Tibetan exiles celebrate Dalai Lama's 74th birthday, Karmapa attends ceremony in Dharamsala
Tibetans living in exile in Dharamsala celebrated the 74th birthday of Buddhist spiritual leader Dalai Lama today. 6 July
Tibetans living in exile in Dharamsala celebrated the 74th birthday of Buddhist spiritual leader Dalai Lama today.
Born in 1935 in Tibet, Lhamo Thondup was recognized as the reincarnation of 13th Dalai Lama, at the age of 2.
Scores of Tibetans gathered at main Buddhist temple, Tsugalgkhang and prayed for the long life and health of their leader.
He (Dalai Lama) himself is in Delhi to attend another meeting where former President of India Mr. Kalam is the chief guest. Here, it is the official celebration of the Tibetan government in exile, and six parliamentarians from Australia are also here as chief guest," said Lobsang Wangyal, a Tibetan youth.

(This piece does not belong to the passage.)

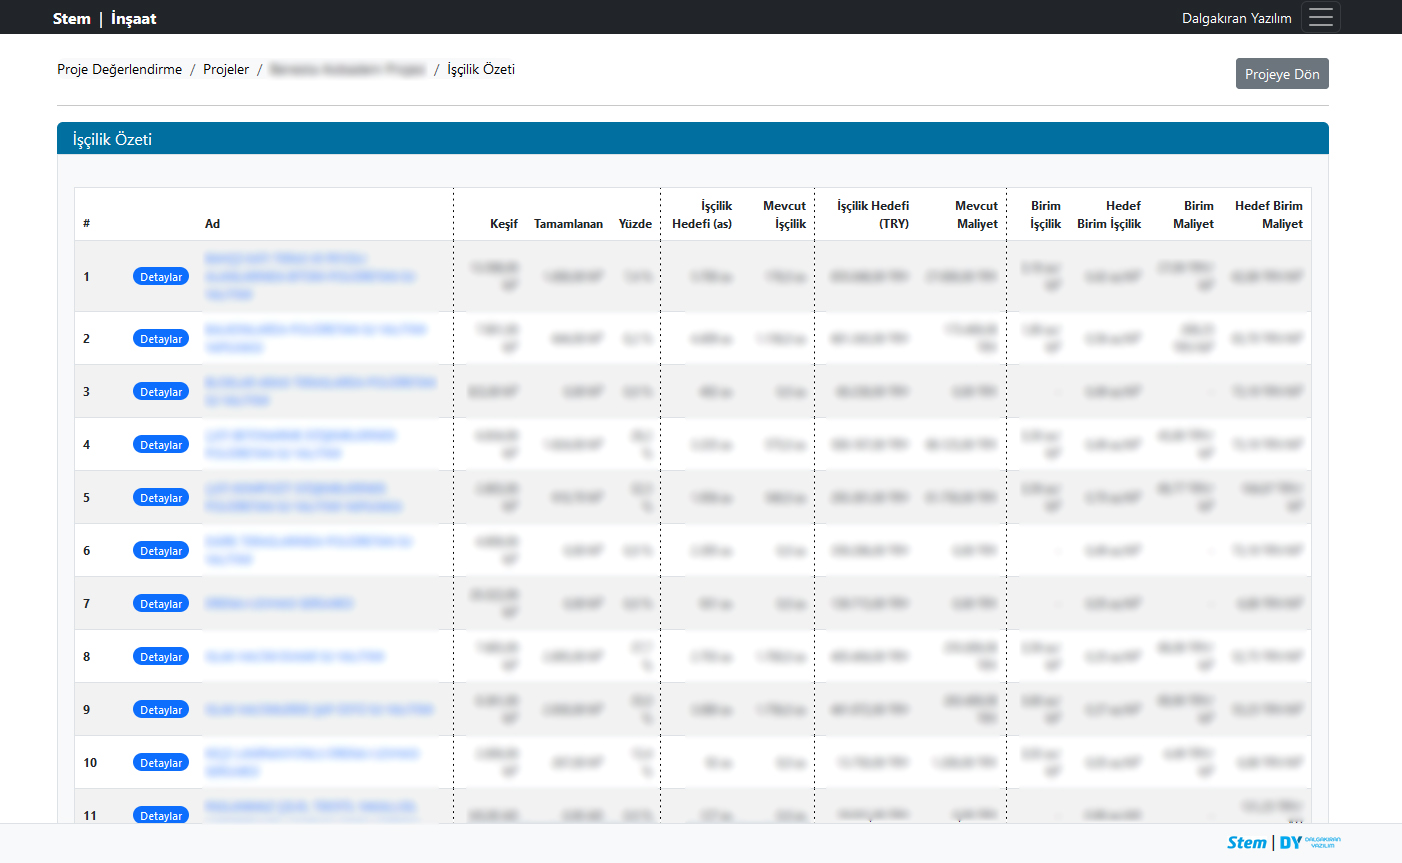
Task: Open Detaylar for row 2
Action: [161, 339]
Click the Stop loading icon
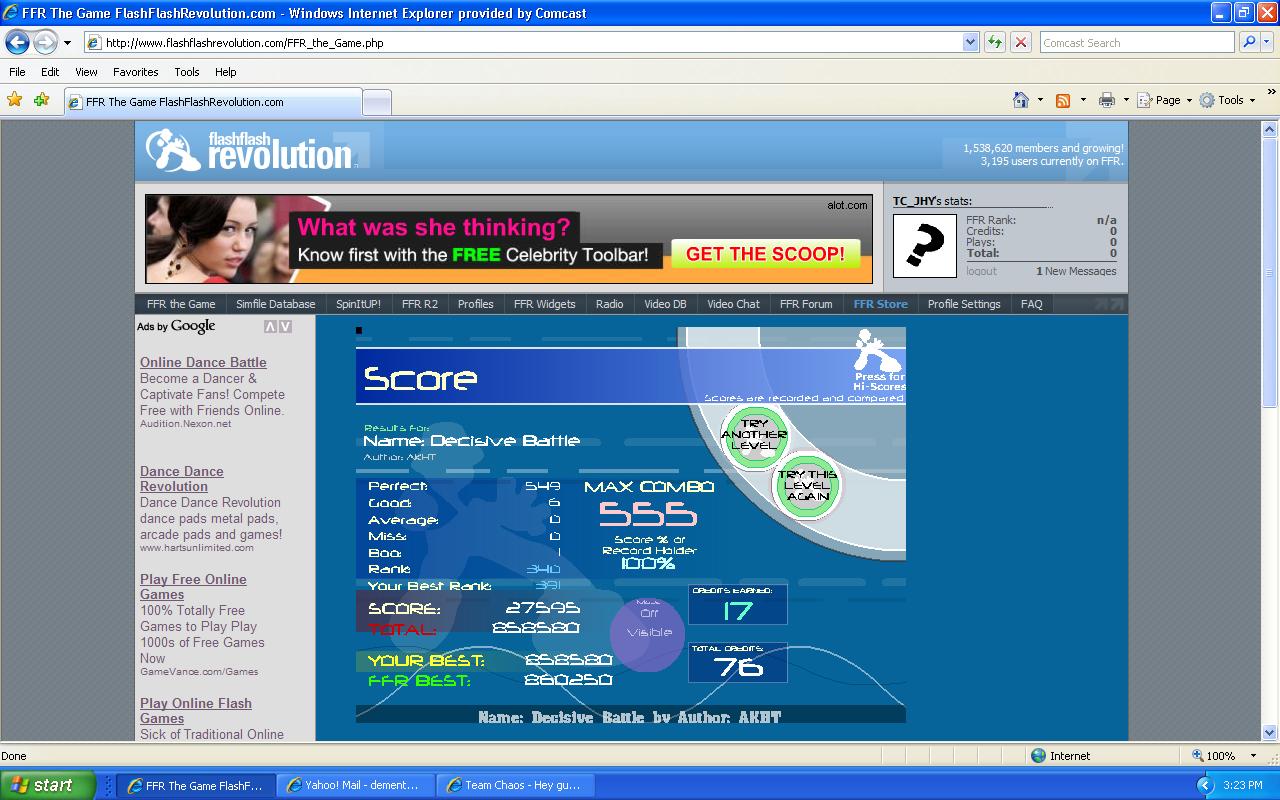The height and width of the screenshot is (800, 1280). tap(1020, 42)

The Central Tibetan Administration organized the function.
Hoping to celebrate Dalai Lama's birthday in Lhasa one day, thousands of Buddhist monks, nuns and exiled government officials took part in the celebrations.

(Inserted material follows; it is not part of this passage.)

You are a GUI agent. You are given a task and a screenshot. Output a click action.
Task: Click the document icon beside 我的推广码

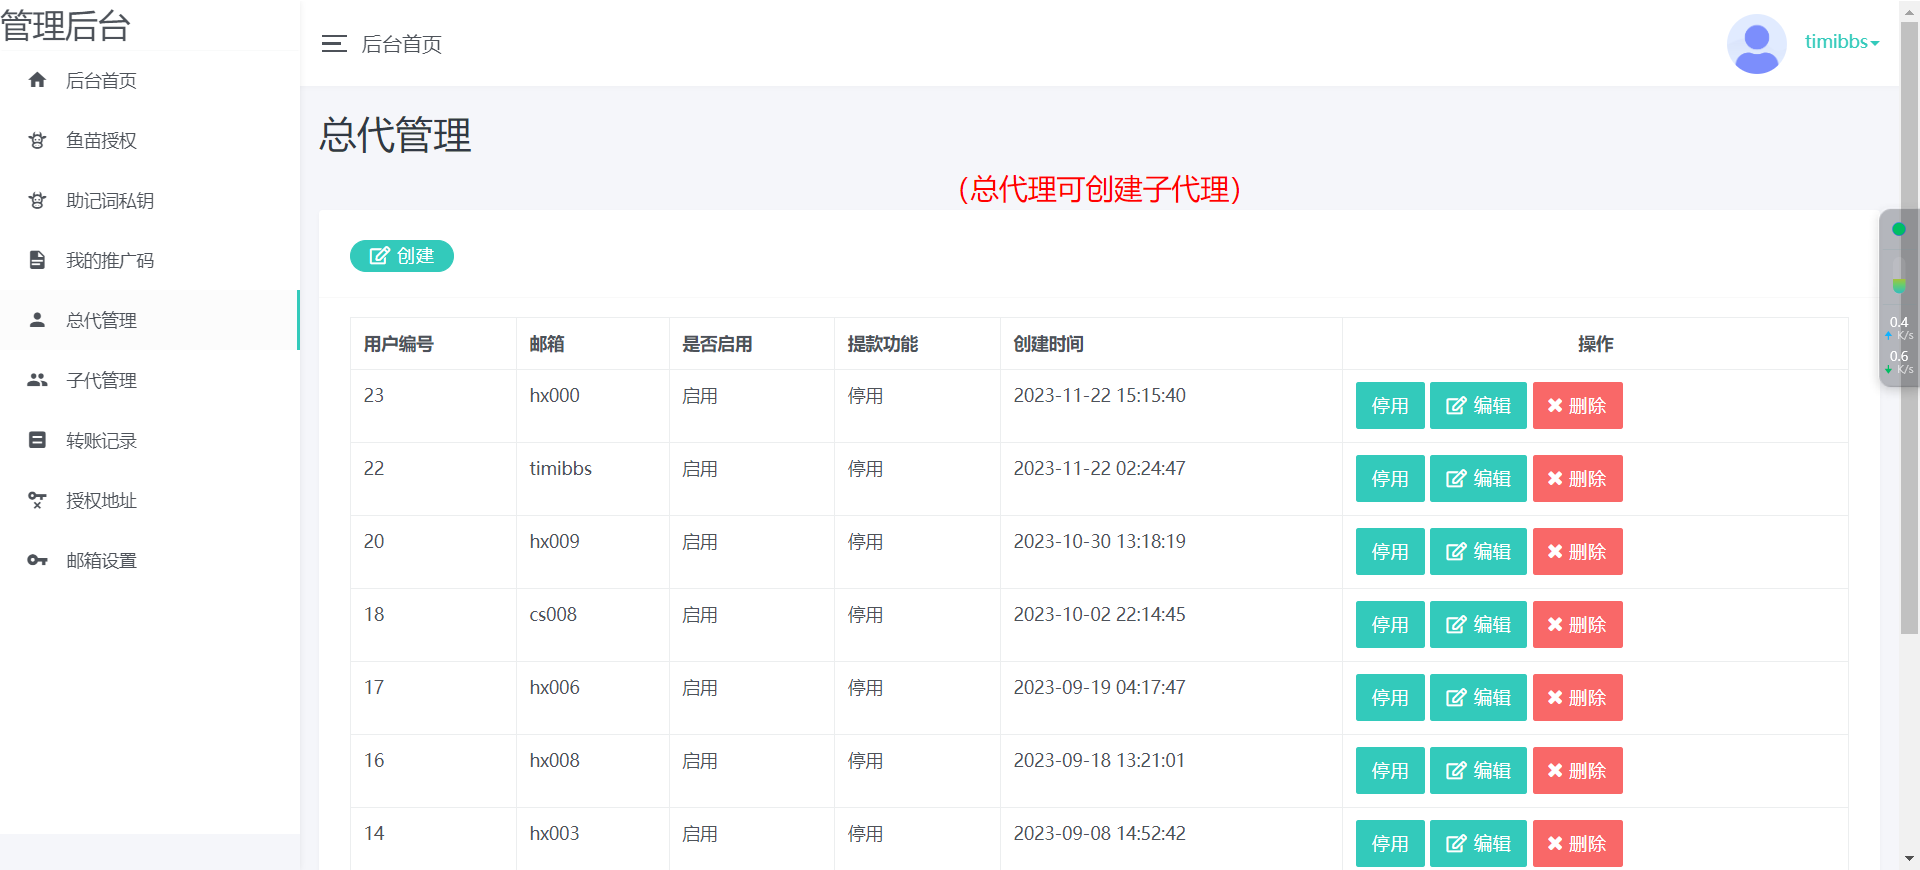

"All our effort is based on this firm conviction and hope that we will return to Tibet in circumstances which satisfy the majority of Tibetan people and will celebrate both our Losar and his Holiness' next birthday in Lhasa," said Thubten Samphel, Spokesperson Of The Government-In-Exile.
The Dalai Lama was brought to Lhasa in October 1939, and formally installed the head of the state of Tibet on February 22, 1940.
"Visiting Australian parliamentarians also participated in various religious and cultural functions," Taklha added.
A delegation of six Australian parliamentarians comprising Labour MPs Michael Danby and Melissa Parke, Liberal MP Peter Slipper, independent senator Nick Xenophon, and Greens Senators Scott Ludlam and Sarah Hanson-Young are on a week-long visit here.
However, the Tibetan temporal head did not attend the functions here.
"The Dalai Lama was in New Delhi to attend the birthday celebrations organized by the Himalayan Buddhist Cultural Association and the All Buddhist Organization of Himalayan Region," Taklha said. Last year, the Nobel laureate's birthday celebrations were largely subdued due to unrest in Tibet.
About 134,000 Tibetans live in exile, the vast majority in India or Nepal, and of them less than half were born in their homeland.